> Assignment
Word for word, restate every record.

((

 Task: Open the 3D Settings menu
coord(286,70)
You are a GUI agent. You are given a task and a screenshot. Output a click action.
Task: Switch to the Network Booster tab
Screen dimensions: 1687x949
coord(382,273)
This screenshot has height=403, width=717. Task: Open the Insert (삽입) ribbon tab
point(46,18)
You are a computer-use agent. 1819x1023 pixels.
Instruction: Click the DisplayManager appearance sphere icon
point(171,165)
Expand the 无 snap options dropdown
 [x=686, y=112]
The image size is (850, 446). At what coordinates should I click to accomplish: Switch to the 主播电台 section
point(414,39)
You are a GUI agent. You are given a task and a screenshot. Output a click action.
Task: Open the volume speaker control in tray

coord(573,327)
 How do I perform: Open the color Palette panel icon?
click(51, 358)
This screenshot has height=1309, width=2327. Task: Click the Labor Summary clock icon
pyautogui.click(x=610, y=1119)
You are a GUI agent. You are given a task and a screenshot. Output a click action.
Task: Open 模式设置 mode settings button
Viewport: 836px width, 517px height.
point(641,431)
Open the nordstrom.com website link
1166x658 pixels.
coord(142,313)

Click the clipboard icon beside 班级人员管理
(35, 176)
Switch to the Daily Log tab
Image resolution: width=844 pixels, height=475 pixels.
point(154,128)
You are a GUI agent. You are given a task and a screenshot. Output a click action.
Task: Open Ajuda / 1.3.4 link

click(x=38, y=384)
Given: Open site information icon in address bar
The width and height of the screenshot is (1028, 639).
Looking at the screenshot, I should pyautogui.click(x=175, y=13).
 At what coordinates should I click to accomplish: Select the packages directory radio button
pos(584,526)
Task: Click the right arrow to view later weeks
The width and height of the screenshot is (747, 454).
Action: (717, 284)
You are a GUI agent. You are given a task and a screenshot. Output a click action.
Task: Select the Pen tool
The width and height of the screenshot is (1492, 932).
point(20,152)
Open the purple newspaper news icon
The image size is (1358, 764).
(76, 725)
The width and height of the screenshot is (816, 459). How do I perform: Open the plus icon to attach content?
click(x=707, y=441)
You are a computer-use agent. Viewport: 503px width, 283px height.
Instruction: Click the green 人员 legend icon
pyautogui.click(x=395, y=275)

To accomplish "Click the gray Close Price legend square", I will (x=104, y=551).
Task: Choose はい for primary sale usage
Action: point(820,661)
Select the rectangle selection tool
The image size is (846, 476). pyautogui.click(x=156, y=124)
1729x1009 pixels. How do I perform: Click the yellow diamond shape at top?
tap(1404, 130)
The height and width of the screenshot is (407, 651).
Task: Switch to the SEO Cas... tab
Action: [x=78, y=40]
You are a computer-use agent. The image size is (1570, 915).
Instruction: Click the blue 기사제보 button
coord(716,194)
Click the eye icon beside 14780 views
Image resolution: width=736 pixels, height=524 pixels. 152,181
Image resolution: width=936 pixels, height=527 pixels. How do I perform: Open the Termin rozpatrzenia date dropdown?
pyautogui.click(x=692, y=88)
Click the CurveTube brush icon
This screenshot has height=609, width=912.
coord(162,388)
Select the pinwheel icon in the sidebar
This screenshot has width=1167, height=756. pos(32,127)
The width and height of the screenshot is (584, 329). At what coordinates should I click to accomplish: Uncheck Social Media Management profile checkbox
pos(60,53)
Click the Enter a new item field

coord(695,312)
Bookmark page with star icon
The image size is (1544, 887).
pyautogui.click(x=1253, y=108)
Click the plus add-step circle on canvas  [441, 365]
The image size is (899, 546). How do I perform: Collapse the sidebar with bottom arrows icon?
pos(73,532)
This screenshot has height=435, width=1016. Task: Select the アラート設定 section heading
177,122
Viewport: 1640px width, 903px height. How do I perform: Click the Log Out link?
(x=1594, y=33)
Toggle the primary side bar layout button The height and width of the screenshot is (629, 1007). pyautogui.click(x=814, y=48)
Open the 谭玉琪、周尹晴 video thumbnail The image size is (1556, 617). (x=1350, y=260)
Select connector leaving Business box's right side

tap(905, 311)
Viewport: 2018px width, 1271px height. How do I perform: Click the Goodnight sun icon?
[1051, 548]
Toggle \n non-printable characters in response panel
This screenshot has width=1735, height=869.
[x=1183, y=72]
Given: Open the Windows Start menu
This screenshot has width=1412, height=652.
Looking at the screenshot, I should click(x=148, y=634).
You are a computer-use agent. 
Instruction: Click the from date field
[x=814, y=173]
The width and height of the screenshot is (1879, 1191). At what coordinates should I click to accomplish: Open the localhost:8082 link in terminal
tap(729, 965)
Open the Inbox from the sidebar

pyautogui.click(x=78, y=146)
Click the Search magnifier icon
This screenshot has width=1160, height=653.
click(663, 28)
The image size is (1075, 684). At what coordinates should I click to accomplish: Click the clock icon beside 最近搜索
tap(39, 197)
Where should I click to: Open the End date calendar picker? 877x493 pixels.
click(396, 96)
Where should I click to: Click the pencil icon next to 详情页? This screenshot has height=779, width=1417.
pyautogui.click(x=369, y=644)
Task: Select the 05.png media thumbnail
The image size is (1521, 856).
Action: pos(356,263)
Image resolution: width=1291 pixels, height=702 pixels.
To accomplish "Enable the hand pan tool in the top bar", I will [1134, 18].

))

> Response for this exercise
 Task: Open the 3D Settings menu
coord(286,70)
You are a GUI agent. You are given a task and a screenshot. Output a click action.
Task: Switch to the Network Booster tab
Screen dimensions: 1687x949
coord(382,273)
This screenshot has height=403, width=717. Task: Open the Insert (삽입) ribbon tab
point(46,18)
You are a computer-use agent. 1819x1023 pixels.
Instruction: Click the DisplayManager appearance sphere icon
point(171,165)
Expand the 无 snap options dropdown
 [x=686, y=112]
The image size is (850, 446). At what coordinates should I click to accomplish: Switch to the 主播电台 section
point(414,39)
You are a GUI agent. You are given a task and a screenshot. Output a click action.
Task: Open the volume speaker control in tray

coord(573,327)
 How do I perform: Open the color Palette panel icon?
click(51, 358)
This screenshot has height=1309, width=2327. Task: Click the Labor Summary clock icon
pyautogui.click(x=610, y=1119)
You are a GUI agent. You are given a task and a screenshot. Output a click action.
Task: Open 模式设置 mode settings button
Viewport: 836px width, 517px height.
point(641,431)
Open the nordstrom.com website link
1166x658 pixels.
coord(142,313)

Click the clipboard icon beside 班级人员管理
(35, 176)
Switch to the Daily Log tab
Image resolution: width=844 pixels, height=475 pixels.
point(154,128)
You are a GUI agent. You are given a task and a screenshot. Output a click action.
Task: Open Ajuda / 1.3.4 link

click(x=38, y=384)
Given: Open site information icon in address bar
The width and height of the screenshot is (1028, 639).
Looking at the screenshot, I should pyautogui.click(x=175, y=13).
 At what coordinates should I click to accomplish: Select the packages directory radio button
pos(584,526)
Task: Click the right arrow to view later weeks
The width and height of the screenshot is (747, 454).
Action: (717, 284)
You are a GUI agent. You are given a task and a screenshot. Output a click action.
Task: Select the Pen tool
The width and height of the screenshot is (1492, 932).
point(20,152)
Open the purple newspaper news icon
The image size is (1358, 764).
(76, 725)
The width and height of the screenshot is (816, 459). How do I perform: Open the plus icon to attach content?
click(x=707, y=441)
You are a computer-use agent. Viewport: 503px width, 283px height.
Instruction: Click the green 人员 legend icon
pyautogui.click(x=395, y=275)

To accomplish "Click the gray Close Price legend square", I will (x=104, y=551).
Task: Choose はい for primary sale usage
Action: point(820,661)
Select the rectangle selection tool
The image size is (846, 476). pyautogui.click(x=156, y=124)
1729x1009 pixels. How do I perform: Click the yellow diamond shape at top?
tap(1404, 130)
The height and width of the screenshot is (407, 651).
Task: Switch to the SEO Cas... tab
Action: [x=78, y=40]
You are a computer-use agent. The image size is (1570, 915).
Instruction: Click the blue 기사제보 button
coord(716,194)
Click the eye icon beside 14780 views
Image resolution: width=736 pixels, height=524 pixels. 152,181
Image resolution: width=936 pixels, height=527 pixels. How do I perform: Open the Termin rozpatrzenia date dropdown?
pyautogui.click(x=692, y=88)
Click the CurveTube brush icon
This screenshot has height=609, width=912.
coord(162,388)
Select the pinwheel icon in the sidebar
This screenshot has width=1167, height=756. pos(32,127)
The width and height of the screenshot is (584, 329). At what coordinates should I click to accomplish: Uncheck Social Media Management profile checkbox
pos(60,53)
Click the Enter a new item field

coord(695,312)
Bookmark page with star icon
The image size is (1544, 887).
pyautogui.click(x=1253, y=108)
Click the plus add-step circle on canvas  [441, 365]
The image size is (899, 546). How do I perform: Collapse the sidebar with bottom arrows icon?
pos(73,532)
This screenshot has height=435, width=1016. Task: Select the アラート設定 section heading
177,122
Viewport: 1640px width, 903px height. How do I perform: Click the Log Out link?
(x=1594, y=33)
Toggle the primary side bar layout button The height and width of the screenshot is (629, 1007). pyautogui.click(x=814, y=48)
Open the 谭玉琪、周尹晴 video thumbnail The image size is (1556, 617). (x=1350, y=260)
Select connector leaving Business box's right side

tap(905, 311)
Viewport: 2018px width, 1271px height. How do I perform: Click the Goodnight sun icon?
[1051, 548]
Toggle \n non-printable characters in response panel
This screenshot has width=1735, height=869.
[x=1183, y=72]
Given: Open the Windows Start menu
This screenshot has width=1412, height=652.
Looking at the screenshot, I should click(x=148, y=634).
You are a computer-use agent. 
Instruction: Click the from date field
[x=814, y=173]
The width and height of the screenshot is (1879, 1191). At what coordinates should I click to accomplish: Open the localhost:8082 link in terminal
tap(729, 965)
Open the Inbox from the sidebar

pyautogui.click(x=78, y=146)
Click the Search magnifier icon
This screenshot has width=1160, height=653.
click(663, 28)
The image size is (1075, 684). At what coordinates should I click to accomplish: Click the clock icon beside 最近搜索
tap(39, 197)
Where should I click to: Open the End date calendar picker? 877x493 pixels.
click(396, 96)
Where should I click to: Click the pencil icon next to 详情页? This screenshot has height=779, width=1417.
pyautogui.click(x=369, y=644)
Task: Select the 05.png media thumbnail
The image size is (1521, 856).
Action: pos(356,263)
Image resolution: width=1291 pixels, height=702 pixels.
To accomplish "Enable the hand pan tool in the top bar", I will [1134, 18].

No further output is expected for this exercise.